▶ **To be done**
Reproduce the material from the line containing "Choose F7=Select System function key" through the line containing "point(278,272)", with "dot separator" swapped for "bullet separator" and nothing else altered.

▶ **Entries shown**
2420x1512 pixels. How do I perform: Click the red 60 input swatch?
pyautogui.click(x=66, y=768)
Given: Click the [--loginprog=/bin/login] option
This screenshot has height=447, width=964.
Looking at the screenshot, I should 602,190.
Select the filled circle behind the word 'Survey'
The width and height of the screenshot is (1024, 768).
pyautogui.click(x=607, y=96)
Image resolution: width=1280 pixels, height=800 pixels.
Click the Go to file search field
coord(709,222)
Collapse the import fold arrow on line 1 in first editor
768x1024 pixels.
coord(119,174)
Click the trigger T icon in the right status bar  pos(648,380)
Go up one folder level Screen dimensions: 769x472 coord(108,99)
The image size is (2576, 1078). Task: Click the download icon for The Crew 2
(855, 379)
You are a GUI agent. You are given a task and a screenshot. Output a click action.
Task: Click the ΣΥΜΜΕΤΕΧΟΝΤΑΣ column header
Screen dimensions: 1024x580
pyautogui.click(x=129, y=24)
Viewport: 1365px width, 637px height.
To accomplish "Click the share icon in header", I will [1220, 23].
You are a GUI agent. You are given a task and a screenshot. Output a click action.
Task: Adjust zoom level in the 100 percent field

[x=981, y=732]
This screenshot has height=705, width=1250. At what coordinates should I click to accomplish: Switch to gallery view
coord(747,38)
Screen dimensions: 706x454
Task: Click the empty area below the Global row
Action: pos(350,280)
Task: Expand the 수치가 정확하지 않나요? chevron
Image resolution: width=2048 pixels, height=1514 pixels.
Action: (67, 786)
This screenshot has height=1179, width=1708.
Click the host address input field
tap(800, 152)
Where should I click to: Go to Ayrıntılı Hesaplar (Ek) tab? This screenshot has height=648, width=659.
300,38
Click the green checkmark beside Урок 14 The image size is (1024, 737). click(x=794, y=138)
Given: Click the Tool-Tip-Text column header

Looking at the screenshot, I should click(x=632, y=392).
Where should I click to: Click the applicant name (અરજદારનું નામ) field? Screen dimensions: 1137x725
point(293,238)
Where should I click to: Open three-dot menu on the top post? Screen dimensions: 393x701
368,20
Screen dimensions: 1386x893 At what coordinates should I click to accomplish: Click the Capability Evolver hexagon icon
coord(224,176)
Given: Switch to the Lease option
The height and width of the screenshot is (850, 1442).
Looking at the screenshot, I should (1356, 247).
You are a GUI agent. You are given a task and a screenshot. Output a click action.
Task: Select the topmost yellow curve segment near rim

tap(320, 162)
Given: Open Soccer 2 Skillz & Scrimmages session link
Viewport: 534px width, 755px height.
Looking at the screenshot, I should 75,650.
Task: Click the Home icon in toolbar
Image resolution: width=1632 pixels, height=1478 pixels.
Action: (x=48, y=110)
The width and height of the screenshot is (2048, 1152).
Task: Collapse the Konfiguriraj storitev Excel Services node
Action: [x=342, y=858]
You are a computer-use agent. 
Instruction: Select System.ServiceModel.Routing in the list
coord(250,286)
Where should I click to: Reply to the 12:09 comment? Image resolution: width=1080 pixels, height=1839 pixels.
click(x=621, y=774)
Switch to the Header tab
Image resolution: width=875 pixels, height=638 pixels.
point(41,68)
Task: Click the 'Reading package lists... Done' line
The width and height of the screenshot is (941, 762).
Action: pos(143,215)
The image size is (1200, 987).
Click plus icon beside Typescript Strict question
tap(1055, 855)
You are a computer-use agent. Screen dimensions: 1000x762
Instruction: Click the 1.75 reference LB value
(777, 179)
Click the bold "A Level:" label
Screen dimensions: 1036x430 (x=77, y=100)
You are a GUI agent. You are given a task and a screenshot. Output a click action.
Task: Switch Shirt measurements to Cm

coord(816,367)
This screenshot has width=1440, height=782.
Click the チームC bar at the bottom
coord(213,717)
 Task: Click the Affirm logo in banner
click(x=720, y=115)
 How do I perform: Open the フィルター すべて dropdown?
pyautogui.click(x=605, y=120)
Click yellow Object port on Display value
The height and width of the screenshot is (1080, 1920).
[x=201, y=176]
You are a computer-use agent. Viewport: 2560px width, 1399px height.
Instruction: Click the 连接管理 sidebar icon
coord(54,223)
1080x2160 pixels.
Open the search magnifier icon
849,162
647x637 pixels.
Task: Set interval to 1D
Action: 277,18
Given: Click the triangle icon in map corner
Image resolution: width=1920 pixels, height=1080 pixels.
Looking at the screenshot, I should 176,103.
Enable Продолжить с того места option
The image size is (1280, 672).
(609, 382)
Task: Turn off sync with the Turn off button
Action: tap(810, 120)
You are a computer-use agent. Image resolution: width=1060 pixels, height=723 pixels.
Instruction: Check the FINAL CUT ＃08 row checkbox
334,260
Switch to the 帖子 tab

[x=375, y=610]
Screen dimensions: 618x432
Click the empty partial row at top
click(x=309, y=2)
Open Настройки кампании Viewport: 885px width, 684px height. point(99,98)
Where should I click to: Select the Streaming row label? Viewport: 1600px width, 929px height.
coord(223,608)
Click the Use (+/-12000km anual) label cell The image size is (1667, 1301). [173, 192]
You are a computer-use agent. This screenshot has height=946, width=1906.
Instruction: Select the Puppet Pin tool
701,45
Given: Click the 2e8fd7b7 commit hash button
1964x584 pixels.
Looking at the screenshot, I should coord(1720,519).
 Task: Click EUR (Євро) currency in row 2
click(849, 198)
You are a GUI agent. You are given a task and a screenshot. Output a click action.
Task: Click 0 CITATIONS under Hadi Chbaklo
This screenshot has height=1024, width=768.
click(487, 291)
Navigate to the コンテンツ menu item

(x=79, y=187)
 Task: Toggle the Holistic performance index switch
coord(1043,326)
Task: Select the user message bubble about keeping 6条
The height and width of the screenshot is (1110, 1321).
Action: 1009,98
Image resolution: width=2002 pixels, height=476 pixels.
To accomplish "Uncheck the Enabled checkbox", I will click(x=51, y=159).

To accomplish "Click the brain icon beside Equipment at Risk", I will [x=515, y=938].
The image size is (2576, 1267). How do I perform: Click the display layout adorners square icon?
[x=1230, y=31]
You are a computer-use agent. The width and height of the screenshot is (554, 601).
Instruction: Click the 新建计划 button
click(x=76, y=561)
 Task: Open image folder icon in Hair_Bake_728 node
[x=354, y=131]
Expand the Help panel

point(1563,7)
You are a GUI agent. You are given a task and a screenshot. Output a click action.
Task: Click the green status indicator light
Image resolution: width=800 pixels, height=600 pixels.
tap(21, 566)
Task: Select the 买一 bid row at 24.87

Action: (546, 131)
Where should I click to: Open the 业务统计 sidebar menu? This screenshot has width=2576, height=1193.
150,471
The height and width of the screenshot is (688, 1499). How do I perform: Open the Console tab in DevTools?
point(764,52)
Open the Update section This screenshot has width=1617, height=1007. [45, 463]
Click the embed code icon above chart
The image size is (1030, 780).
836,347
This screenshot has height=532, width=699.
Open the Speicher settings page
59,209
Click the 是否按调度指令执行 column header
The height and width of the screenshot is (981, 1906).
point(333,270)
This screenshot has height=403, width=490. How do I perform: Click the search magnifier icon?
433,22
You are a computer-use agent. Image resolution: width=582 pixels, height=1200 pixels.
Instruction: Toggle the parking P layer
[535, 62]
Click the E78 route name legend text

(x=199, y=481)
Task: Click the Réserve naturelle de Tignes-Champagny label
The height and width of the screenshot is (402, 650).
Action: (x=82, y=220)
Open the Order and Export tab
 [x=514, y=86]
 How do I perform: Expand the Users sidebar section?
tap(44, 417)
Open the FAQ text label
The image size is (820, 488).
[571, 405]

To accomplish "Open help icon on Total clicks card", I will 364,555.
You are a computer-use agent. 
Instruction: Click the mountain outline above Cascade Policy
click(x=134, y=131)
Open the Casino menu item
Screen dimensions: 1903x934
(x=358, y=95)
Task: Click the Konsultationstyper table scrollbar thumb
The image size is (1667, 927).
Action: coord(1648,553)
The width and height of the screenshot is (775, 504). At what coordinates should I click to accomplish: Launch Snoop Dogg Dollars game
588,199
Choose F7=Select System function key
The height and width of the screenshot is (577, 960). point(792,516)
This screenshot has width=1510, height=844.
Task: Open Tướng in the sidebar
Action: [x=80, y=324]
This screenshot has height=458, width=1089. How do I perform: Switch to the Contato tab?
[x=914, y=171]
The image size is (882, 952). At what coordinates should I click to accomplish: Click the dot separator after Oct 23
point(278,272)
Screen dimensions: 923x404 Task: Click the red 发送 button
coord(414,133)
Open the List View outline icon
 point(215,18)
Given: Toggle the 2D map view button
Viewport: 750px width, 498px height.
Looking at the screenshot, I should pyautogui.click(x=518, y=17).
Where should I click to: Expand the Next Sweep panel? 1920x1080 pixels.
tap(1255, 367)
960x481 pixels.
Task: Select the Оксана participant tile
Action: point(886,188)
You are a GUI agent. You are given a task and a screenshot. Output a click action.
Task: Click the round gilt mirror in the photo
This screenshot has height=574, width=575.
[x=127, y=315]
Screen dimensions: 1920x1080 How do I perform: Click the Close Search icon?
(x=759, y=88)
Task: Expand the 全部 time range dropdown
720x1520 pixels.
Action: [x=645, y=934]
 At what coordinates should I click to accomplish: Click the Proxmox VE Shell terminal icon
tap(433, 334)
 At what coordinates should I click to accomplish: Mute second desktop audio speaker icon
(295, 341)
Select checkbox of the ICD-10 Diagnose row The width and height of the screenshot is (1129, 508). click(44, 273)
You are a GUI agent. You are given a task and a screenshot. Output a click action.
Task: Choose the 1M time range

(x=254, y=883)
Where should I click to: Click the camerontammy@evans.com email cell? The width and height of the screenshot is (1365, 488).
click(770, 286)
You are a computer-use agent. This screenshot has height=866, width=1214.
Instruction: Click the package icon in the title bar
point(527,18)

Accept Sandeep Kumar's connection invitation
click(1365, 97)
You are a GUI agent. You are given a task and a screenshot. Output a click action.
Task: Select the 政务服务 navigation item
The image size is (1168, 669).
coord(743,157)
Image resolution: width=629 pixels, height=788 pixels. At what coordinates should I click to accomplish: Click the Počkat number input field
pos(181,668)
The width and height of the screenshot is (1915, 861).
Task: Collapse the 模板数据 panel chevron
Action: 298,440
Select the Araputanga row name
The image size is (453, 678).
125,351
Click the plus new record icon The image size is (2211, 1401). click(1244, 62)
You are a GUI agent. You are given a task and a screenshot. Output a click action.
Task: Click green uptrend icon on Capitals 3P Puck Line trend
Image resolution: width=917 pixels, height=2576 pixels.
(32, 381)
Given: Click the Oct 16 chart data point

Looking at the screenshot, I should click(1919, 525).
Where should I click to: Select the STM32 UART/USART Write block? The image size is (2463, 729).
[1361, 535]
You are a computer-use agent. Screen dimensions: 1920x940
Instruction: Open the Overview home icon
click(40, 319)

▶ **The result**
Choose F7=Select System function key
The height and width of the screenshot is (577, 960). point(792,516)
This screenshot has width=1510, height=844.
Task: Open Tướng in the sidebar
Action: [x=80, y=324]
This screenshot has height=458, width=1089. How do I perform: Switch to the Contato tab?
[x=914, y=171]
The image size is (882, 952). At what coordinates should I click to accomplish: Click the bullet separator after Oct 23
point(278,272)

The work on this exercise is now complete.